Callie Thompson is an Austin-based artist and pattern-maker who comes from a family of makers. Nature is always close to Callie's heart and is the backbone of her creative endeavors.
Where are you from originally and where do you live now?
I was born and raised in the woods of North Florida, in a house my parents built by hand. They were back-to-the-landers in the style of Helen and Scott Nearing. My childhood gave me the reverence for the earth that I have today. I’m also a sixth generation Floridian; my great grandmother’s grandmother was a pioneer and my great-grandmother went to town for supplies by buckboard but was also sassy and married a Lithuanian Jew (a big deal at the time). I get great strength from the land, which I always feel comes from those powerful female ancestors. I’ve lived in Austin since 2008. Austin is a mixture of North Florida, Mexico, New Mexico, a desert, and an oasis. The pace and quality of life in Austin, especially in the springtime, is idyllic.
The artist's home via Apartment Therapy
What's your background? Did you study fine art?
I did. I did my undergrad at Dartmouth and was a studio art major, though courses in geography, interaction design, filmmaking, lit theory, and women’s/gender studies all played into my work. One art history course I took, “Bad Girls: Offense in Contemporary Feminist Art” showed me there were others like me! I also did a semester at Cranbrook in the Print/Media department before moving to Austin. Really though, my mother, the artist Harriet Huss, deserves all the credit for arming me with the skills to make things from an early age. Growing up, she always let me play in her clay studio and painting studio. She also taught me craft skills like how to weave baskets, carve wood, and sew. My dad was so supportive too. So really they gave the initial boost of creativity and my schooling just built on that.

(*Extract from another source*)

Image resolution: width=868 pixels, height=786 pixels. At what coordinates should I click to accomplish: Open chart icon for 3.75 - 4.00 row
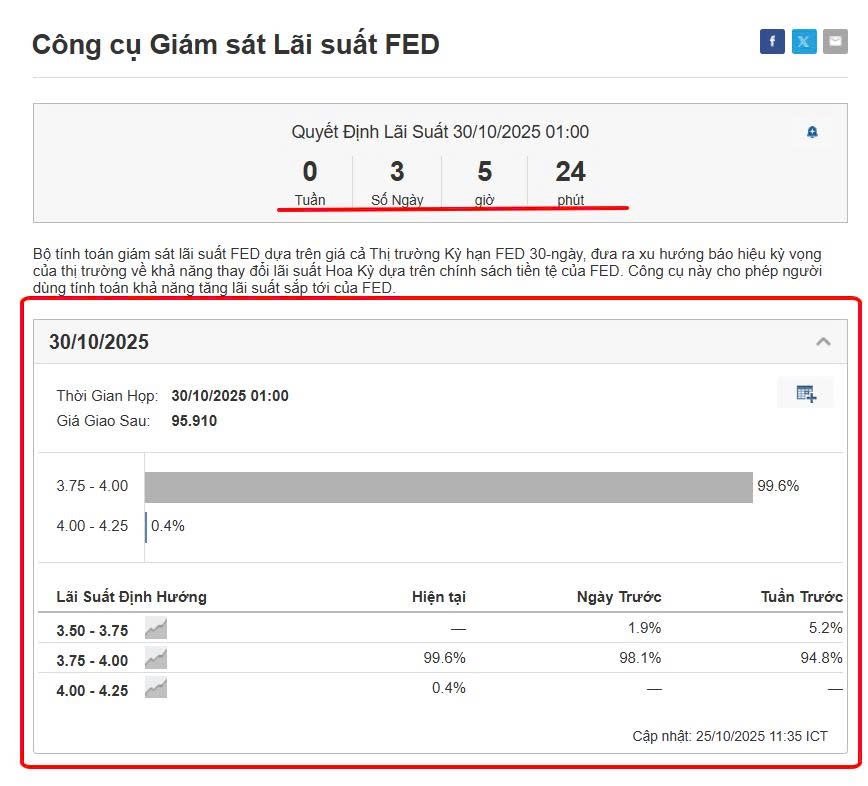(x=156, y=659)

Your work in this show is quite multi-dimensional. How were the pieces made?
The Mammoth Lake pieces are pattern repeats printed onto heavy paper, with Sumi-e ink and gold pen painted on top. The pink pattern is a section of one of my paintings (Annapurna) repeated exponentially from piece to piece. Mammoth Lake I has just one section, Mammoth Lake II has the section repeated six times, and Mammoth Lake III has the section repeated sixteen times. The Friend series are the same Sumi-e ink and gold forms painted onto watercolor paper.
What inspires you to create?
Peacefulness and a very quiet mind. If I’m frantic or stressed the work reflects it and then I’m not providing a service to anyone. Making art for others is a huge privilege and I want to be giving work that makes people feel good. Being present, expanded and meditative before working is important. I’m super playful about it- it isn’t serious- but it is clear-headed. Music fuels a lot of my work and listening to fun music can keep thoughts at a minimum and allow me to be more present with my painting. Especially since I work in an improvisational way, it’s important that I am feeling clear to best develop the painting as it goes. New patterns emerge every time I work. Something will come out on the page and if I like it I just keep making that shape or pattern. Pretty soon I have a whole new rubric of patterning that I’m doing, hence this series for BSDA.

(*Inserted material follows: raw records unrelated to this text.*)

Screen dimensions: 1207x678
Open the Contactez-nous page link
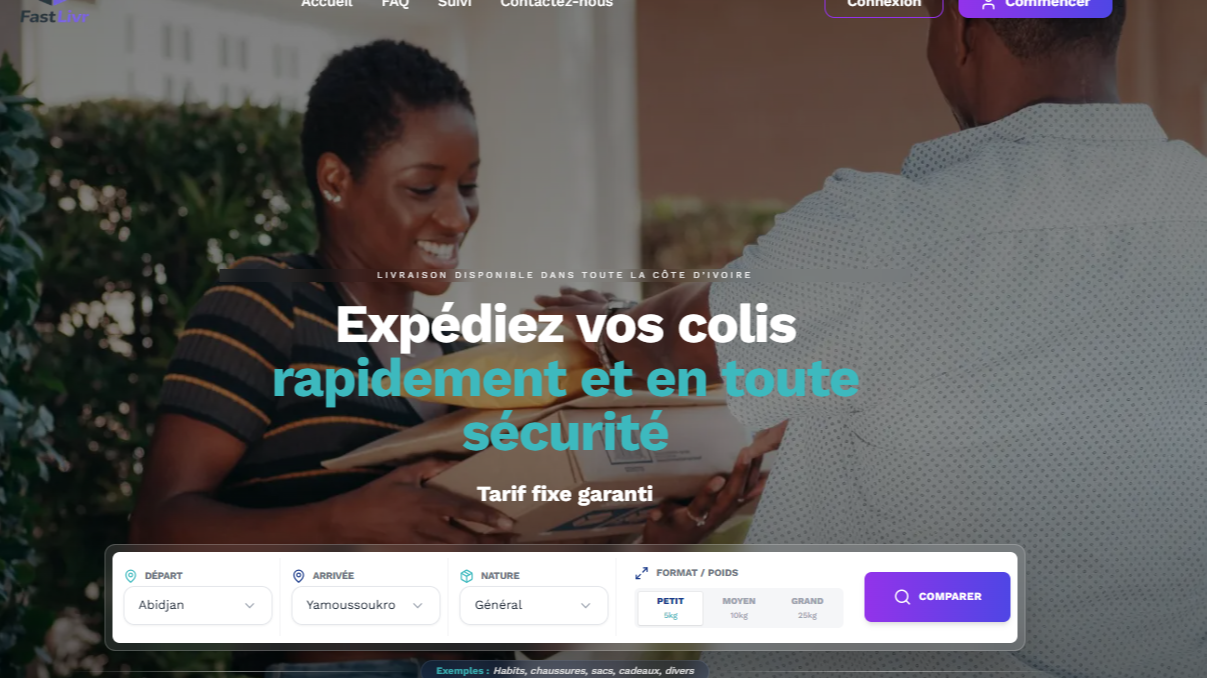(557, 4)
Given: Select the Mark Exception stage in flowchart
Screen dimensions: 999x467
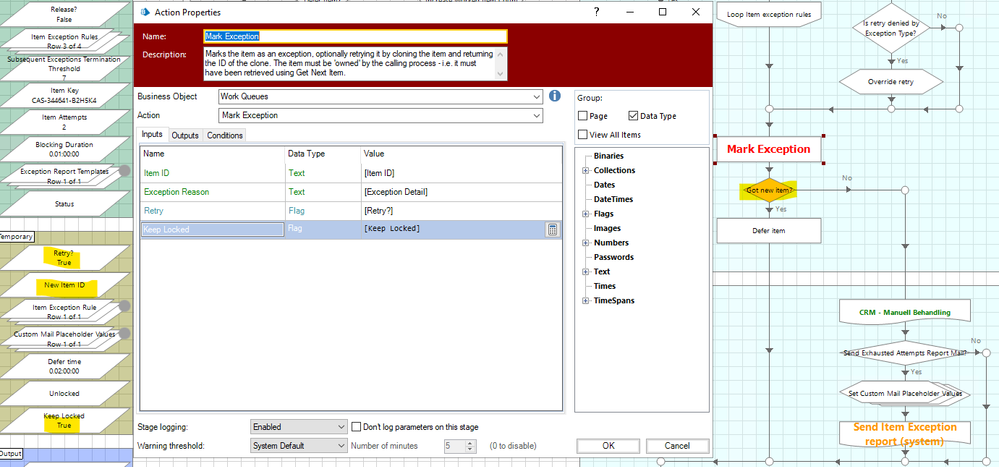Looking at the screenshot, I should click(768, 149).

It seems nature is always at the heart of your work. Would you say that's true?
Yes definitely. Nature is at the heart of everything.
The artist with her textiles at Salt Flats.

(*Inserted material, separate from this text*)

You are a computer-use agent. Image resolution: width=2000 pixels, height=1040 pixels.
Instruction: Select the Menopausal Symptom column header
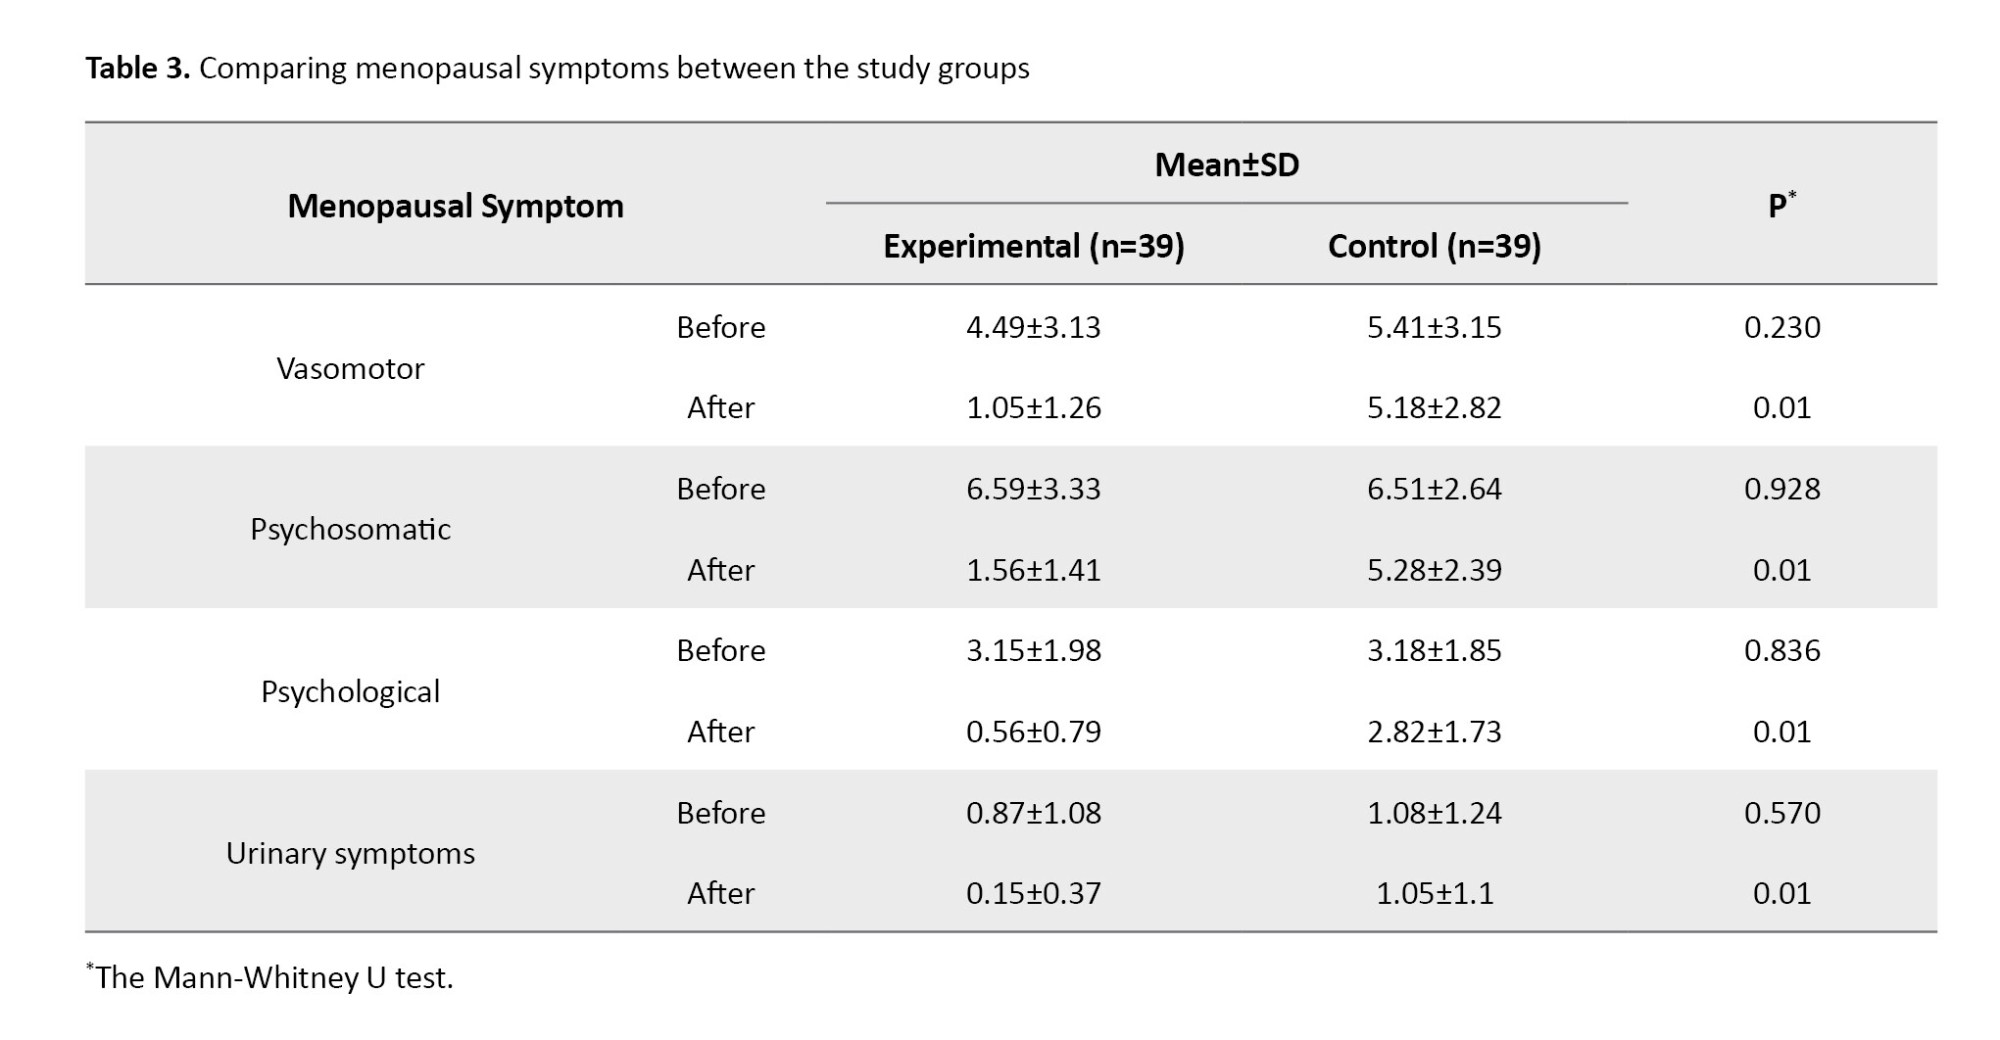point(455,206)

You also create patterns. How's that going?
It’s wonderful! Each repeat is a surprise and I love having a working method that produces visuals that surprise me. It feels collaborative, like I’m collaborating with some of the basic principles of life around us. Leaves and flowers have repeating patterns- one petal would pale in comparison to the beauty of a full flower. So when I repeat a pattern segment and make a full pattern out of it, I feel like I’m collaborating with that construct - that repeated things often create more powerful visuals.
BEAM Textiles by Callen Thompson scarf.
What can't you live without?
I wouldn’t want to experience life without my sense of feeling. Not tactile feeling like with one’s hands, but the feeling of emotional resonance and connection with my surroundings. There’s a great Dalai Llama quote that says it better: “Love and compassion are necessities, not luxuries. Without them humanity cannot survive.”